(Excerpts from a dataset)
------------------------------------------------------------------------
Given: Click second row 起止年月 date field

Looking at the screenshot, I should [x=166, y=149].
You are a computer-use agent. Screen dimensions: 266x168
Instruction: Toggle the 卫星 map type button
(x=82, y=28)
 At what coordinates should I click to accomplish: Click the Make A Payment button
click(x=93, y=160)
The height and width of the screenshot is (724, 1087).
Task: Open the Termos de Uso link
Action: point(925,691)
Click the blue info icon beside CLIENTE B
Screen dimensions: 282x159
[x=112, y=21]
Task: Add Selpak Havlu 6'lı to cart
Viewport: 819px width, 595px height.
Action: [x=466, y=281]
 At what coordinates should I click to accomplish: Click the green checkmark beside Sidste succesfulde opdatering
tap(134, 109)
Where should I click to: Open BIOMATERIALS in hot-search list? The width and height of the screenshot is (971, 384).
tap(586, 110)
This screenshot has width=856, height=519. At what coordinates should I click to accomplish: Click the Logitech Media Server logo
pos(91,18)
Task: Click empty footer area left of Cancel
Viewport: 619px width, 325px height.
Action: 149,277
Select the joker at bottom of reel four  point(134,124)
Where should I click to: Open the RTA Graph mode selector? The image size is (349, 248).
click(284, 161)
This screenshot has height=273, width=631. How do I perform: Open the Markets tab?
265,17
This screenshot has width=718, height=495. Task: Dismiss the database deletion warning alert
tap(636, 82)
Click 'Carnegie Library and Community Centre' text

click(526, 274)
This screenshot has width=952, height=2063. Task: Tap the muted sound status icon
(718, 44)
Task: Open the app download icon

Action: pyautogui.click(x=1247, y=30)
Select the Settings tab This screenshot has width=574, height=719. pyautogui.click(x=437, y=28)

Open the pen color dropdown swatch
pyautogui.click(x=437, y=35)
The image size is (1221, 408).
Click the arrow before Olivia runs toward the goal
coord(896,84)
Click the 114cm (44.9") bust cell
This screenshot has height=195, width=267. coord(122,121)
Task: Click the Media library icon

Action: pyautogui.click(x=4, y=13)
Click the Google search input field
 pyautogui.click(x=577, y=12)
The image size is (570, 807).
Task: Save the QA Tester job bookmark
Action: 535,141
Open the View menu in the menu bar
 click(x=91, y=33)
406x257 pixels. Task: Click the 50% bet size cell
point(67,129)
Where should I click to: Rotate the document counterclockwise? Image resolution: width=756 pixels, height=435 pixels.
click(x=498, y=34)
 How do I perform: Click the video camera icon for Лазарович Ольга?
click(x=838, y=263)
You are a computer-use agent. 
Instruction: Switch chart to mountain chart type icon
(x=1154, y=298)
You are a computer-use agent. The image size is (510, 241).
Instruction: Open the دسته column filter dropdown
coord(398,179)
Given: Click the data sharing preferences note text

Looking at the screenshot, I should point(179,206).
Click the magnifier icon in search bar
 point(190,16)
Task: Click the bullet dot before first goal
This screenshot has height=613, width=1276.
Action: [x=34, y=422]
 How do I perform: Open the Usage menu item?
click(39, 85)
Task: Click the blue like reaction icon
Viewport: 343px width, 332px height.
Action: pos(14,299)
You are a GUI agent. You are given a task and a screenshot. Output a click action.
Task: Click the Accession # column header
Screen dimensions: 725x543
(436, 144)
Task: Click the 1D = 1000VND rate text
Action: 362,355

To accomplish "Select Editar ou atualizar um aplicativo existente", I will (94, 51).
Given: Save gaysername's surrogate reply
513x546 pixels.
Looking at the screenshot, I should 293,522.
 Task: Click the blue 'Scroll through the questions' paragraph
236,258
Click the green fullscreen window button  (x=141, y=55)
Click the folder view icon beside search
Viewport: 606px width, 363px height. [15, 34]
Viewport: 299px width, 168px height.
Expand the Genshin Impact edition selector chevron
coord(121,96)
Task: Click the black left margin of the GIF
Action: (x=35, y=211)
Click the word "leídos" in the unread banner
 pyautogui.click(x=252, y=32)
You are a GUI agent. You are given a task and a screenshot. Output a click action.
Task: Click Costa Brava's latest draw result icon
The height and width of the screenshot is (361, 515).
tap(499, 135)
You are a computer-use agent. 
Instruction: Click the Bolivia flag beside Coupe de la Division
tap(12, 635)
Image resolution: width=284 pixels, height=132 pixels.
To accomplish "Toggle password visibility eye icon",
------------------------------------------------------------------------
— How to complete this task —
Each entry above must be printed exactly as written.

— Finished exercise —
Given: Click second row 起止年月 date field

Looking at the screenshot, I should [x=166, y=149].
You are a computer-use agent. Screen dimensions: 266x168
Instruction: Toggle the 卫星 map type button
(x=82, y=28)
 At what coordinates should I click to accomplish: Click the Make A Payment button
click(x=93, y=160)
The height and width of the screenshot is (724, 1087).
Task: Open the Termos de Uso link
Action: point(925,691)
Click the blue info icon beside CLIENTE B
Screen dimensions: 282x159
[x=112, y=21]
Task: Add Selpak Havlu 6'lı to cart
Viewport: 819px width, 595px height.
Action: [x=466, y=281]
 At what coordinates should I click to accomplish: Click the green checkmark beside Sidste succesfulde opdatering
tap(134, 109)
Where should I click to: Open BIOMATERIALS in hot-search list? The width and height of the screenshot is (971, 384).
tap(586, 110)
This screenshot has width=856, height=519. At what coordinates should I click to accomplish: Click the Logitech Media Server logo
pos(91,18)
Task: Click empty footer area left of Cancel
Viewport: 619px width, 325px height.
Action: 149,277
Select the joker at bottom of reel four  point(134,124)
Where should I click to: Open the RTA Graph mode selector? The image size is (349, 248).
click(284, 161)
This screenshot has height=273, width=631. How do I perform: Open the Markets tab?
265,17
This screenshot has width=718, height=495. Task: Dismiss the database deletion warning alert
tap(636, 82)
Click 'Carnegie Library and Community Centre' text

click(526, 274)
This screenshot has width=952, height=2063. Task: Tap the muted sound status icon
(718, 44)
Task: Open the app download icon

Action: pyautogui.click(x=1247, y=30)
Select the Settings tab This screenshot has width=574, height=719. pyautogui.click(x=437, y=28)

Open the pen color dropdown swatch
pyautogui.click(x=437, y=35)
The image size is (1221, 408).
Click the arrow before Olivia runs toward the goal
coord(896,84)
Click the 114cm (44.9") bust cell
This screenshot has height=195, width=267. coord(122,121)
Task: Click the Media library icon

Action: pyautogui.click(x=4, y=13)
Click the Google search input field
 pyautogui.click(x=577, y=12)
The image size is (570, 807).
Task: Save the QA Tester job bookmark
Action: 535,141
Open the View menu in the menu bar
 click(x=91, y=33)
406x257 pixels. Task: Click the 50% bet size cell
point(67,129)
Where should I click to: Rotate the document counterclockwise? Image resolution: width=756 pixels, height=435 pixels.
click(x=498, y=34)
 How do I perform: Click the video camera icon for Лазарович Ольга?
click(x=838, y=263)
You are a computer-use agent. 
Instruction: Switch chart to mountain chart type icon
(x=1154, y=298)
You are a computer-use agent. The image size is (510, 241).
Instruction: Open the دسته column filter dropdown
coord(398,179)
Given: Click the data sharing preferences note text

Looking at the screenshot, I should point(179,206).
Click the magnifier icon in search bar
 point(190,16)
Task: Click the bullet dot before first goal
This screenshot has height=613, width=1276.
Action: [x=34, y=422]
 How do I perform: Open the Usage menu item?
click(39, 85)
Task: Click the blue like reaction icon
Viewport: 343px width, 332px height.
Action: pos(14,299)
You are a GUI agent. You are given a task and a screenshot. Output a click action.
Task: Click the Accession # column header
Screen dimensions: 725x543
(436, 144)
Task: Click the 1D = 1000VND rate text
Action: 362,355

To accomplish "Select Editar ou atualizar um aplicativo existente", I will (94, 51).
Given: Save gaysername's surrogate reply
513x546 pixels.
Looking at the screenshot, I should 293,522.
 Task: Click the blue 'Scroll through the questions' paragraph
236,258
Click the green fullscreen window button  (x=141, y=55)
Click the folder view icon beside search
Viewport: 606px width, 363px height. [15, 34]
Viewport: 299px width, 168px height.
Expand the Genshin Impact edition selector chevron
coord(121,96)
Task: Click the black left margin of the GIF
Action: (x=35, y=211)
Click the word "leídos" in the unread banner
 pyautogui.click(x=252, y=32)
You are a GUI agent. You are given a task and a screenshot. Output a click action.
Task: Click Costa Brava's latest draw result icon
The height and width of the screenshot is (361, 515).
tap(499, 135)
You are a computer-use agent. 
Instruction: Click the Bolivia flag beside Coupe de la Division
tap(12, 635)
Image resolution: width=284 pixels, height=132 pixels.
To accomplish "Toggle password visibility eye icon",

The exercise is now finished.